Bendahara Negara bilang, negara masih menghadapi tantangan dalam memberikan gaji guru dan dosen dalam jumlah yang layak.
Alhasil isu gaji guru dan dosen yang tidak layak kerap dikeluhkan masyarakat dan memunculkan stigma profesi yang mulia ini tidak dihargai oleh negara.
“Banyak di media sosial saya selalu mengatakan oh menjadi dosen atau menjadi guru tidak dihargai karena gajinya tidak besar,” ujarnya saat menghadiri Konvensi Sains, Teknologi, dan Industri Indonesia 2025, Rabu (7/8/2025).
Sri Mulyani lalu menyatakan, haruskah masyarakat ikut menanggung gaji guru dan dosen agar profesi ini mendapatkan gaji yang layak.
Sebab jika hanya mengandalkan anggaran pendapatan dan belanja negara (APBN), dikhawatirkan guru dan dosen menjadi kurang sejahtera.
“Ini salah satu tantangan bagi keuangan negara. Apakah semuanya harus keuangan negara atau ada partisipasi dari masyarakat?” ucapnya.
Namun Sri Mulyani tidak menjelaskan lebih lanjut, partisipasi masyarakat untuk mebiayai gaji guru dan dosen dapat dilakukan menggunakan skema apa.
Ketika dikonfirmasi awak media di Gedung DPR pada Selasa (19/8/2025) mengenai hal ini pun Sri Mulyani enggan menjawab.

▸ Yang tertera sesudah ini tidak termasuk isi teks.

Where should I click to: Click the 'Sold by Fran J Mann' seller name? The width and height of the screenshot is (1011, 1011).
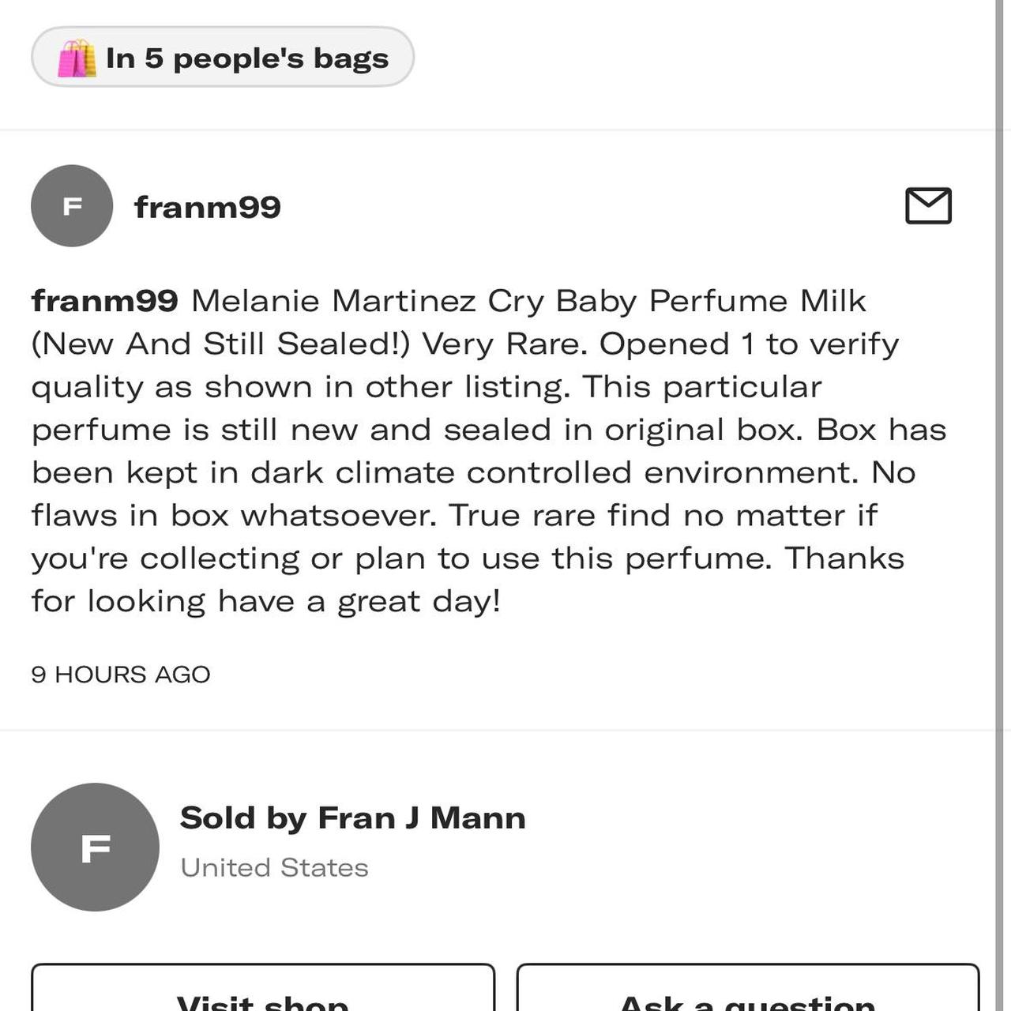point(353,817)
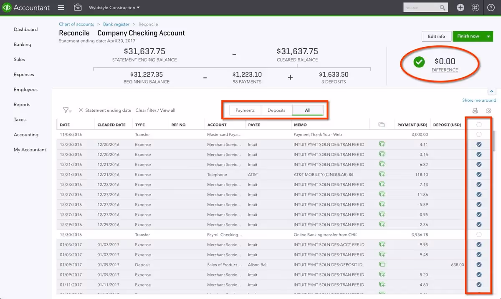Click the green match icon on the first Intuit expense
501x299 pixels.
click(382, 144)
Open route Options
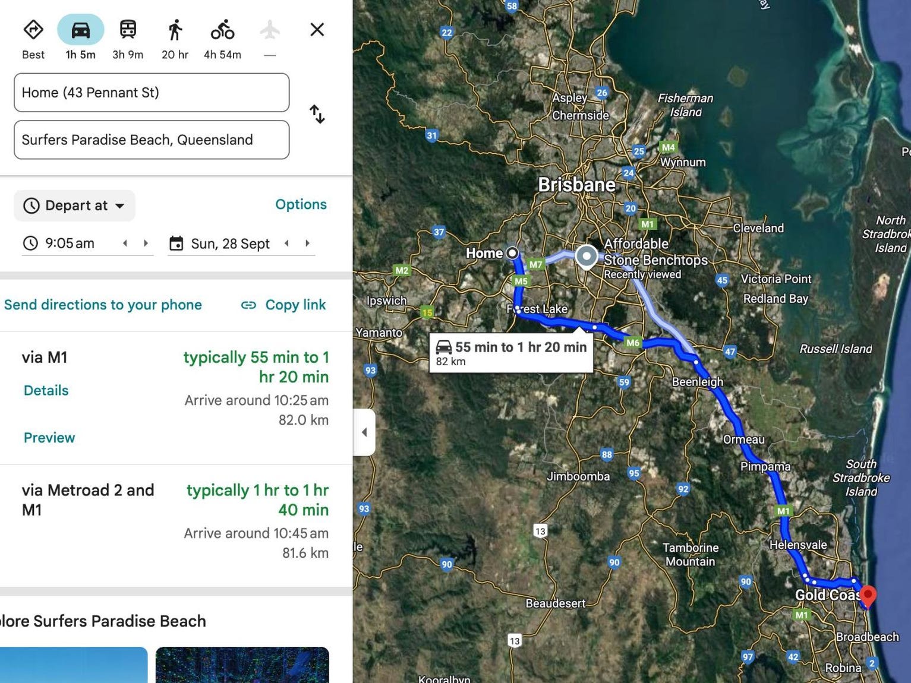Viewport: 911px width, 683px height. click(x=301, y=204)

Sri Mulyani hanya berjalan ke mobil dinasnya tanpa memberikan penjelasan terkait maksud dari pernyataannya saat acara di ITB tersebut.
Anggaran pendidikan APBN 2025
Sebagai informasi saja, pemerintah membagi alokasi dana pendidikan ke dalam tiga kluster utama.
Kluster pertama difokuskan pada berbagai manfaat langsung untuk murid, mulai dari tingkat sekolah dasar hingga perguruan tinggi.
Kluster kedua digunakan untuk membiayai gaji dan tunjangan guru serta dosen, sementara kluster ketiga dialokasikan bagi pembangunan infrastruktur pendidikan.
Anggaran pada kluster kedua mencakup belanja gaji hingga tunjangan kinerja.
Dalam pidatonya, Sri Mulyani menyebut tunjangan profesi guru non-PNS disalurkan kepada 477,7 ribu guru, sementara program sertifikasi menyasar 666,9 ribu guru.
Selain itu, dana pendidikan juga menopang sejumlah program strategis seperti Kartu Indonesia Pintar (KIP) Kuliah bagi 1,1 juta mahasiswa, Program Indonesia Pintar (PIP) untuk 20,4 juta siswa.
Lalu ada Bantuan Operasional Sekolah (BOS) bagi 9,1 juta pelajar, Bantuan Operasional Perguruan Tinggi Negeri (BOPTN) untuk hampir 200 kampus negeri, beasiswa LPDP, hingga digitalisasi pembelajaran.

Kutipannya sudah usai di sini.